With Zora

Hedayat Reda

zora neale hurston smiling
Zora Neale Hurston

She smiled at me from a photograph at the Schomburg Center, her dark eyes showing just a hint of mischief and playfulness. I knew who it was even before the research assistant said, “Zora Neale Hurston.” Not because I had ever seen a photograph of her before, but because—I imagined—that she was the sole female figure of the Harlem Renaissance that could have a look like that. Sassy and knowing. Like she was certain that she was here to stay.

It made me upset to discover—on choosing “Zora’s life” as my research topic for a class project—that she had not actually stayed. That she had— in fact—been forgotten, for a very long time.

How could a writer like that, a trail blazer of the 1920s, just disappear?

When I was younger, I thought that stories lived forever. That writers, the creators of stories, could not die, because they lived on in their stories. That is why I wanted to become a writer. I wanted to touch as many lives as possible…even when I was gone. It wasn’t until I started researching Zora Neale Hurston’s life that I discovered that the lives we live are many and cannot be defined through our writing. Also, that we writers don’t know who we will touch or how we will touch them until we are gone.

This is a story about Zora the person and how she came to speak to me.

copy of their eyes were watching god

It started with a copy of Their Eyes Were Watching God that I found in a bookstore many years ago. I had no idea who Zora Neale Hurston was or what this book was about at the time, but I really liked the title and felt like this book had something to say to me. Coincidentally, I was also reading Alice Walker’s The Color Purple around this time. I was going through an Oprah phase and came across an interview of hers where she talks about the impact that Walker’s novel had on her life (and the somewhat miraculous story of how she got the part of Sofia in the movie… Google it!). At the time, I didn’t know that there was any connection between both writers.

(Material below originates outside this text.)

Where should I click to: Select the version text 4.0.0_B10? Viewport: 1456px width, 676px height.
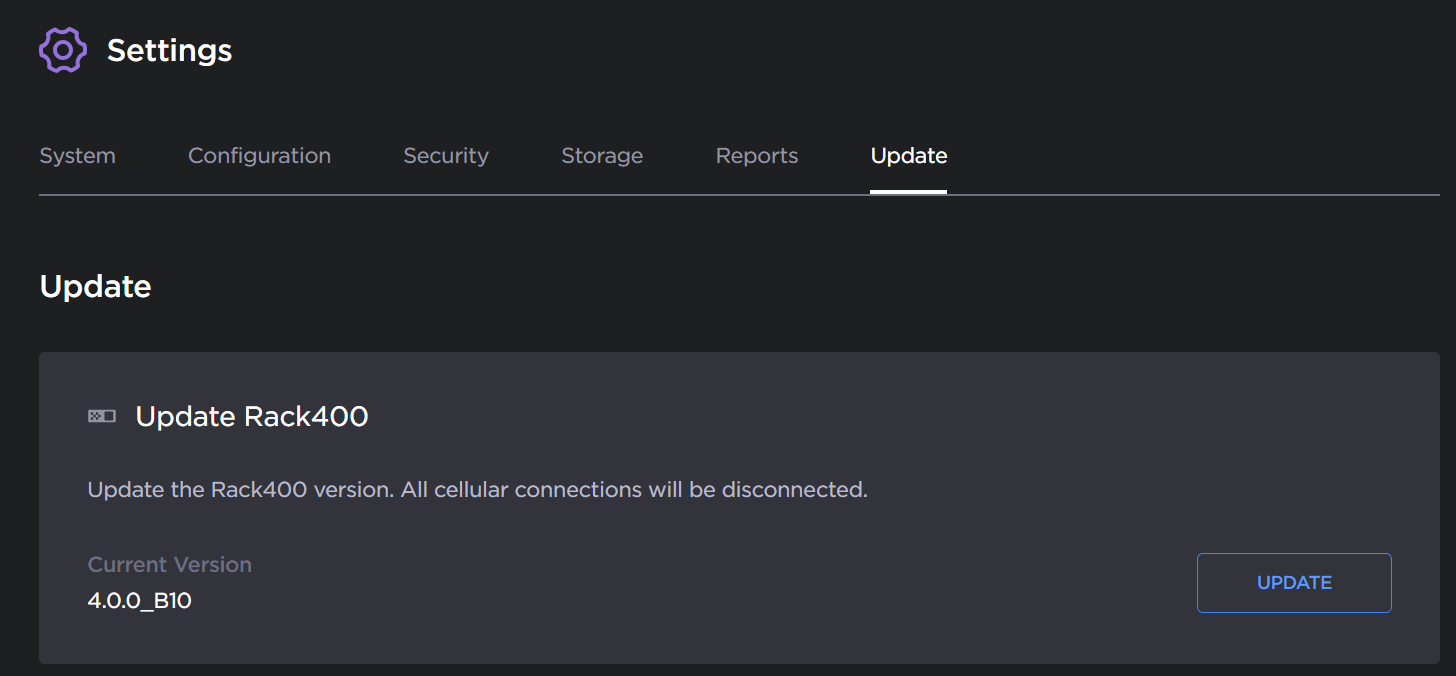[x=138, y=600]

If someone would have asked me, I would have said, “I guess they’re both writing about the South.” But I would later discover that Walker played a pivotal role in Hurston’s life, in how she is remembered. And vice versa.

I never got through Their Eyes. I found the Southern accent Hurston wrote it in to be too confusing and hard to keep up with. But it always stayed there on my shelf, taunting me, as if to say: “you must read me.”  

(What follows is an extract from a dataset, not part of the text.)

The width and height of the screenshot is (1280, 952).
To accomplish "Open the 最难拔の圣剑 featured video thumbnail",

When I started researching Zora Neale Hurston for a project about art and the Harlem Renaissance, I had no clue what I would find. I knew that Hurston had been a prominent writer of the Harlem Renaissance and that she had belonged to a group of Harlem writers that called themselves the Literati (or Niggerati, as Hurston referred to them). I also knew that she was from the South, originally. Other than that, I was clueless. I was also not very curious, unfortunately. Not being from the South, or even American, I didn’t really care that much about race-as a topic- or what Hurston’s writing might stand for in America. Nonetheless, something about her character, intrigued me. I was interested to know more about this Southern writer who had risen to the top of Renaissance writing and then disappeared from literature for 40 or so years. What had happened?

This time, I wouldn’t give up on her so easily.